Investigate shorter squeeze symbols

musictheory / NilScript

Objective-C-style language superset of JavaScript with a tiny, simple runtime

Other

50 stars 5 forks source link

Investigate shorter squeeze symbols #116

Closed iccir closed 8 years ago

iccir commented 8 years ago

Right now, the squeezer generates identifiers which match the following regex: \$oj\$[A-Za-z][A-Za-z0-9]+

This results in an average length of 7 characters per identifier in our source base. It's necessary to have the $oj$ prefix to make symbolication of stack traces avoid false positives.

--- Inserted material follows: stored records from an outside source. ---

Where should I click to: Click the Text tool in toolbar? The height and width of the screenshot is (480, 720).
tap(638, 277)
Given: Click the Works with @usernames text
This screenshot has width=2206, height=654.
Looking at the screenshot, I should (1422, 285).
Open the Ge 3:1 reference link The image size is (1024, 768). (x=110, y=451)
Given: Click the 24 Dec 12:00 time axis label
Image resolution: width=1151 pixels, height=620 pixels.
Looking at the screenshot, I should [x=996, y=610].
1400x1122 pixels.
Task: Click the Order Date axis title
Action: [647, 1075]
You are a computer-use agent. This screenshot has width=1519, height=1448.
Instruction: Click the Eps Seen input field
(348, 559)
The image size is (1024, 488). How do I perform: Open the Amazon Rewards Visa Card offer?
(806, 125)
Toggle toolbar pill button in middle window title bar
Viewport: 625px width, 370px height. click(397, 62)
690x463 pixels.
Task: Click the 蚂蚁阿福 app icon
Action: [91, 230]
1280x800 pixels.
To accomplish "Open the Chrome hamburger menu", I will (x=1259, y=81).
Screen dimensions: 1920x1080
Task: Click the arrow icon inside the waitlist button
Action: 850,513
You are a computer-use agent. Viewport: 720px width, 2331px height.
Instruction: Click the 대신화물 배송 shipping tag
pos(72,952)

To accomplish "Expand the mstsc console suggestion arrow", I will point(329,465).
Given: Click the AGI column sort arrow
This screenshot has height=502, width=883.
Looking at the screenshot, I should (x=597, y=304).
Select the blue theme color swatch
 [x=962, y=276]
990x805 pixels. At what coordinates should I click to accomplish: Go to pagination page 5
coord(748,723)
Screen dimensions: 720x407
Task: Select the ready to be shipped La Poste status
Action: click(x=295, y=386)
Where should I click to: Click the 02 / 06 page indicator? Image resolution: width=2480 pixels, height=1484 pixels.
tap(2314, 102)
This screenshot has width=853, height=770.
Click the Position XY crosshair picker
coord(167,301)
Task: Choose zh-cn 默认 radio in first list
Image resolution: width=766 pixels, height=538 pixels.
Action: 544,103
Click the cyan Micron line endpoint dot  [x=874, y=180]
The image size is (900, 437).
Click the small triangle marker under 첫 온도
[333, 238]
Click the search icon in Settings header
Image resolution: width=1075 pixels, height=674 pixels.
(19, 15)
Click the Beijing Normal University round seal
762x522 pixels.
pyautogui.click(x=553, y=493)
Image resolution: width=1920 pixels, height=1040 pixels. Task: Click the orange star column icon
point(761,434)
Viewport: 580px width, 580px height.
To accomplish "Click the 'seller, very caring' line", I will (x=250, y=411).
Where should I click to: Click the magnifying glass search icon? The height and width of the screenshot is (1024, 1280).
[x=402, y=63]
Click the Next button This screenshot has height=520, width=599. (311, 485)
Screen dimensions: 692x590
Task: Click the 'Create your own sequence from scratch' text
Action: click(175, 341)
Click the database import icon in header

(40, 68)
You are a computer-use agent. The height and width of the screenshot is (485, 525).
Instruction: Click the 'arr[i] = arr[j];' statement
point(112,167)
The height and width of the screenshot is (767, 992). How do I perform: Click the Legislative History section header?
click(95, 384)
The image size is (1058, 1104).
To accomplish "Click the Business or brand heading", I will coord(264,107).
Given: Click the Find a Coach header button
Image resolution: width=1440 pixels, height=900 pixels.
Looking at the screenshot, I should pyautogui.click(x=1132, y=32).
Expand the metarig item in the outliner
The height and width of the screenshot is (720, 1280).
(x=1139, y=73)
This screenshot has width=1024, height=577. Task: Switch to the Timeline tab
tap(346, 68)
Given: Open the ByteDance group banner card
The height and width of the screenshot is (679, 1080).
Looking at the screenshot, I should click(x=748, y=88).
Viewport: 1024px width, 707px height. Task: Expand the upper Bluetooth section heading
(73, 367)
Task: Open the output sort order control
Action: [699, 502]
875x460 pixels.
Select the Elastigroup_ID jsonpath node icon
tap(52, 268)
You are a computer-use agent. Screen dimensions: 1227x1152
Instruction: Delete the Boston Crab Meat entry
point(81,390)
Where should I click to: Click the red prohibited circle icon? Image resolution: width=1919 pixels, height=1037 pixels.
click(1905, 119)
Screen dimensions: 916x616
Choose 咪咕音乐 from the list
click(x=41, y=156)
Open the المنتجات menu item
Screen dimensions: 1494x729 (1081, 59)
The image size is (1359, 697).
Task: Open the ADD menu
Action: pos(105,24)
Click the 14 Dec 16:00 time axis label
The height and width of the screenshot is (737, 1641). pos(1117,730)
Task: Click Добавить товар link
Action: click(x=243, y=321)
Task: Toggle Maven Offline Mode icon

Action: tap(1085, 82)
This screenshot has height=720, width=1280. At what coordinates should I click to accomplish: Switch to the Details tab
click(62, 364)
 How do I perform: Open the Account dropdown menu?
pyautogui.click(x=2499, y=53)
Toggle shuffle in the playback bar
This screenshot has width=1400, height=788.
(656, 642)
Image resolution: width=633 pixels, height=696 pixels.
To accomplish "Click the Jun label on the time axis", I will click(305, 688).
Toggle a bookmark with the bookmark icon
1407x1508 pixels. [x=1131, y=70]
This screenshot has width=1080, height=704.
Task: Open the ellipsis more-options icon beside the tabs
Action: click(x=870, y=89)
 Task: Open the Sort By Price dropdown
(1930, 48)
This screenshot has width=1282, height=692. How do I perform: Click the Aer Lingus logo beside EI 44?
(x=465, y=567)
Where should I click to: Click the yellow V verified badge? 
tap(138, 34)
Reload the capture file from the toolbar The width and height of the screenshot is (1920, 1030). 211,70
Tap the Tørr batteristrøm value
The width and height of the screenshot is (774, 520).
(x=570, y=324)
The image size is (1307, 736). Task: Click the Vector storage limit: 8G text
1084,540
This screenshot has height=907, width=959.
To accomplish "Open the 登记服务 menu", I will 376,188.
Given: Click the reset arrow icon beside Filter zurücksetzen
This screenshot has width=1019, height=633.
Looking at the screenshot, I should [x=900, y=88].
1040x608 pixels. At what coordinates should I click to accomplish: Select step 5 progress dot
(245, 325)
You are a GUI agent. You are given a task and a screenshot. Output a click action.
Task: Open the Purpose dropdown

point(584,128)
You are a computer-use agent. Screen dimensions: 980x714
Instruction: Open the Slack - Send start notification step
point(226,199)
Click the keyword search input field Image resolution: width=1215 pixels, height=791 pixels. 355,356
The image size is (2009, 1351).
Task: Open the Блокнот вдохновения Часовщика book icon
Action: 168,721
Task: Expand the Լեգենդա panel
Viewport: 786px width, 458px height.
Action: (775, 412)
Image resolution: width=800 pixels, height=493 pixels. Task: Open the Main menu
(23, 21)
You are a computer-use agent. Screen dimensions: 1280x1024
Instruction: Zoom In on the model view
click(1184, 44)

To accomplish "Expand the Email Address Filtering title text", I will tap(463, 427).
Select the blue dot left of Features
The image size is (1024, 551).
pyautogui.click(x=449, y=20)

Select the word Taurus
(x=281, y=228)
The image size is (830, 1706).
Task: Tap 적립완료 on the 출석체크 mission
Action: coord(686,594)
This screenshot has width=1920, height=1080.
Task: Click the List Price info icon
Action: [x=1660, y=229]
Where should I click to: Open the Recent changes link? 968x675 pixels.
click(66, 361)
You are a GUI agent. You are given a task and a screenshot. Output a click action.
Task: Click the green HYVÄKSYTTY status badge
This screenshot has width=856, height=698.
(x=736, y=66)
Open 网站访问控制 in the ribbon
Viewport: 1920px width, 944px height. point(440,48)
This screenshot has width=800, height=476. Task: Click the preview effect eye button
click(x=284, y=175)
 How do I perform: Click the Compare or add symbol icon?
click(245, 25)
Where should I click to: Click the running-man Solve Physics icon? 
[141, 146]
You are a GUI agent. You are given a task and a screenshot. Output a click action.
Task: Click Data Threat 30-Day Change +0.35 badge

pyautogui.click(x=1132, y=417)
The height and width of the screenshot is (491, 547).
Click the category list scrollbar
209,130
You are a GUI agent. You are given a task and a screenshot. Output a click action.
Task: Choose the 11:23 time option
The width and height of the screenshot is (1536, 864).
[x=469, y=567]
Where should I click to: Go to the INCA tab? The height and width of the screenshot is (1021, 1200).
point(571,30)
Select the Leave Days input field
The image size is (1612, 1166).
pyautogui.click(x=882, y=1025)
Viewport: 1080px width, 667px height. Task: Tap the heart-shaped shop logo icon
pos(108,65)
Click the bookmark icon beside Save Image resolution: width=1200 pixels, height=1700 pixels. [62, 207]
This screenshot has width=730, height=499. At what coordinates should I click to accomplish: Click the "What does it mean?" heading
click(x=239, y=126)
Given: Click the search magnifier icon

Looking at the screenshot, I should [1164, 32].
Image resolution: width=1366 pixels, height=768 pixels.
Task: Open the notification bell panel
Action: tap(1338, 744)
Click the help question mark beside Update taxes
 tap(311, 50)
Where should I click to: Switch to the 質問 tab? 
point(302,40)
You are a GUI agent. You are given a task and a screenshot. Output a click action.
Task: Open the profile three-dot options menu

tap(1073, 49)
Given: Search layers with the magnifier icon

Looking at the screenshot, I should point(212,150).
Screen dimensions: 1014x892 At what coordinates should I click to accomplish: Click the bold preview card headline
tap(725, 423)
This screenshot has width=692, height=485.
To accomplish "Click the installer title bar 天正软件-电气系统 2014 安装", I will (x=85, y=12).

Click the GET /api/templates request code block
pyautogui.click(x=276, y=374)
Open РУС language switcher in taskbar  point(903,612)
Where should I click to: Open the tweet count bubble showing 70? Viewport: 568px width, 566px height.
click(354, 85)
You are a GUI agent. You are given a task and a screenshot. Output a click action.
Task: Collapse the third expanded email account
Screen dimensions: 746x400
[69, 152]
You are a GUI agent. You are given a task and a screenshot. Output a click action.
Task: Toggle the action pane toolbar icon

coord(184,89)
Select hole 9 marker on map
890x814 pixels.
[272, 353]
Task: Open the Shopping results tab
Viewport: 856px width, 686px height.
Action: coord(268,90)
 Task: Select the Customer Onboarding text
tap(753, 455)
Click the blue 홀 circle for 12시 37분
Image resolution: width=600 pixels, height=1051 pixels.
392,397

It occurred to me that [A-Za-z][0-9][A-Za-z] doesn't match any DOM APIs (although [A-Za-z][0-9] matches x1 and others in SVG).

Investigate using this prefix instead (all three characters must be present). Identifiers after index 27040 would use: [A-Za-z][0-9][A-Za-z][A-Za-z0-9]*

iccir commented 8 years ago

Using the current oj 2.0 branch, our test file (tenuto.js) is 336KB uncompressed and 75KB gzipped.

iccir commented 8 years ago

With the shorter squeeze symbols, tenuto.js is 302K uncompressed and 73KB gzipped. So a 10% reduction in uncompressed file size. Hmmm.

iccir commented 8 years ago

Tested with the following in OJSymbolTyper.js:

function sToBase52(index)
    let c0 = sBase52Digits.charAt(index % 52);  index = Math.floor(index / 52);
    let c1 = "" + (index % 10);                 index = Math.floor(index / 10);
    let c2 = sBase52Digits.charAt(index % 52);  index = Math.floor(index / 52);

    let result = c0 + c1 + c2;
    let base = 62;

    while (index > 0) {
        result += sBase52Digits.charAt(index % base);
        index = Math.floor(index / base);
    }

    return result;

iccir commented 8 years ago

One issue with this approach is that UglifyJS may also generate a symbol in the "a1a" format.

iccir commented 8 years ago

This would also change our internal tooling for symbolication. I don't believe this is worth it.